A push to support Black-owned businesses — a benefit of the Black Lives Matter movement — may also have contributed to Edwards’ growing business.

Edwards said he has increased pie production throughout the summer, which pushed James’ Gourmet Pies out of the kitchen it had been using at Brixton’s Restaurant in Ogden and into a larger commercial kitchen in Salt Lake, where every sweet potato is smashed by hand and crusts are hand packed.

“It went from a little hand mixer,” Edwards laughed, to “an industrial-sized mixer.”

James’ Gourmet Pies now produces about 700 mini pies and 250 to 300 full-sized orders each week, with the help of seven part-time staff. As the farmers markets wrap up for the year, Edwards will move into holiday pie orders with delivery. The smaller, 3-inch pies are $3 each or two for $5, while traditional 9-inch pies are $14.99.

Edwards has developed a loyal following, many of whom have posted positive reviews on his social media accounts.

“Legitimately the best pie I’ve ever had in my life,” wrote one commenter. “Instantly addictive. 12 stars.”

“I literally bought 8 mini pies,” added another, “and my family and I ate all of them in a matter of minutes.”

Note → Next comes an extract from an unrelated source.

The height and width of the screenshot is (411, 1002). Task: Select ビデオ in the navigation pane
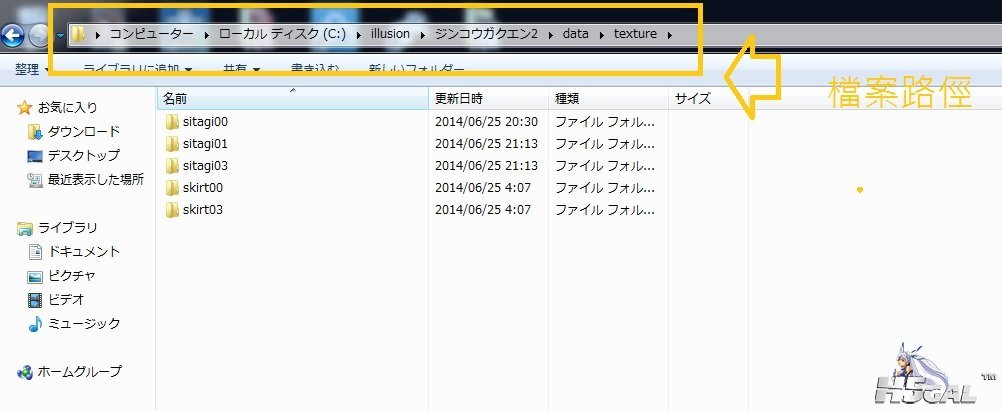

And this from a sweet potato pie skeptic: “I don’t even like sweet potato pie BUT these are.......so delicious I could eat ’em every night.”

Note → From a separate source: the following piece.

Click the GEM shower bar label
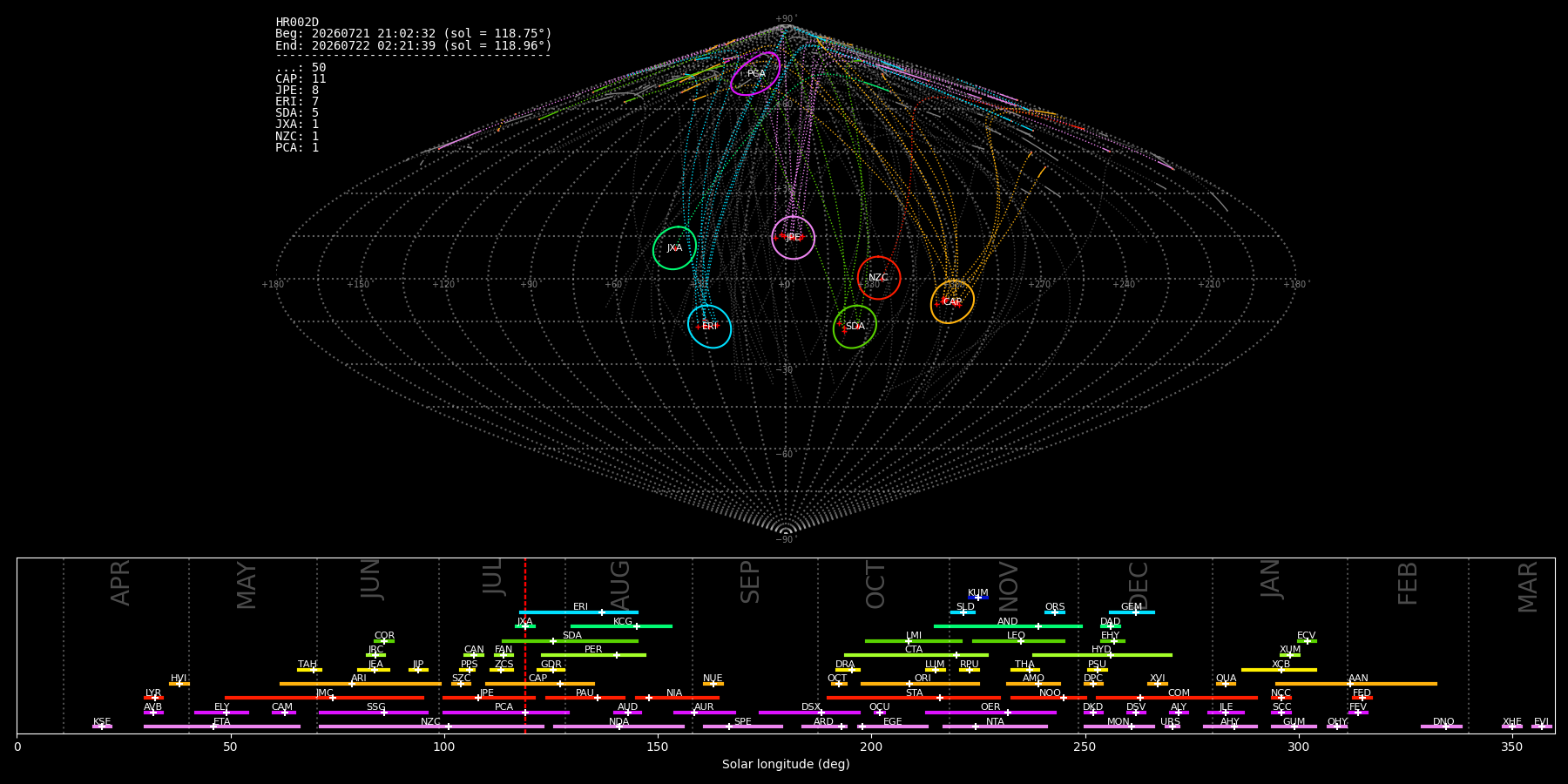This screenshot has height=784, width=1568. pyautogui.click(x=1131, y=607)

Besides pies, Edwards has larger business goals — namely addressing the lack of a commercial kitchen space in the Ogden area.

“My dream is to build a shared kitchen,” he said, “not just for myself, but a lot of us food vendors that have to travel to Cache Valley or Salt Lake to use a kitchen.”

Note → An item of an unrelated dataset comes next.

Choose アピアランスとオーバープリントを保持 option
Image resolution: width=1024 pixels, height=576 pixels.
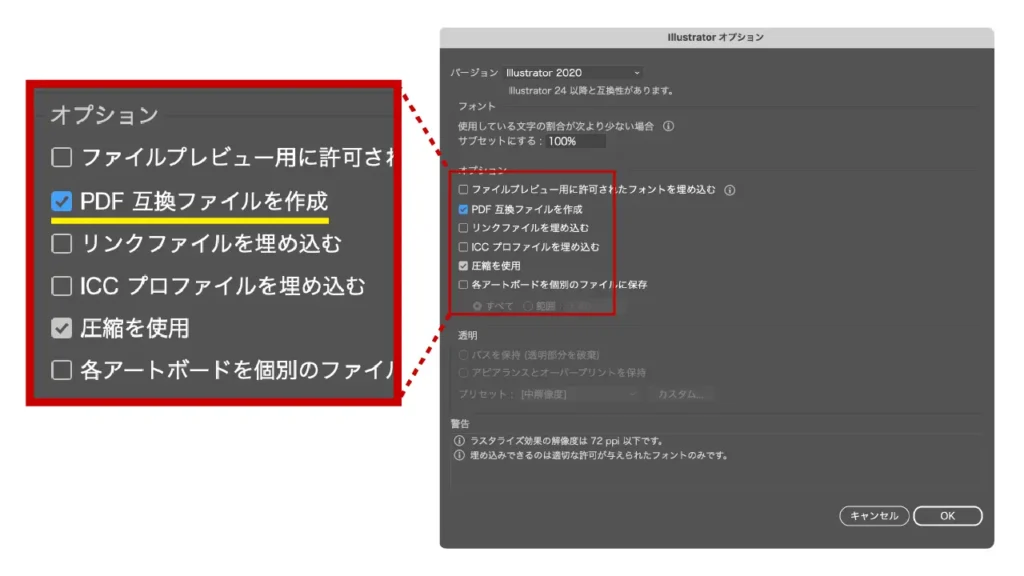[x=463, y=373]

Ogden will remain home for Edwards and his pie business, for now.

Having grown up on the East Coast, he’d never been to Utah before and didn’t know what to expect when he landed at Hill Air Force Base straight from Korea in 2010.

He arrived thinking that that members of The Church of Jesus Christ of Latter-day Saints — the dominant culture — were similar to the Amish and his primary concern was not having electricity. While the state certainly was a culture shock, he’s fallen in love with his adopted home these past 10 years.

“I know there’s a lot more that is planned for my life and I know that the pies are going to be the vehicle to express whatever’s inside that,” Edwards said, explaining the “God is Love” motto emblazoned on his T-shirt. “So I’m excited and nervous at the same time.”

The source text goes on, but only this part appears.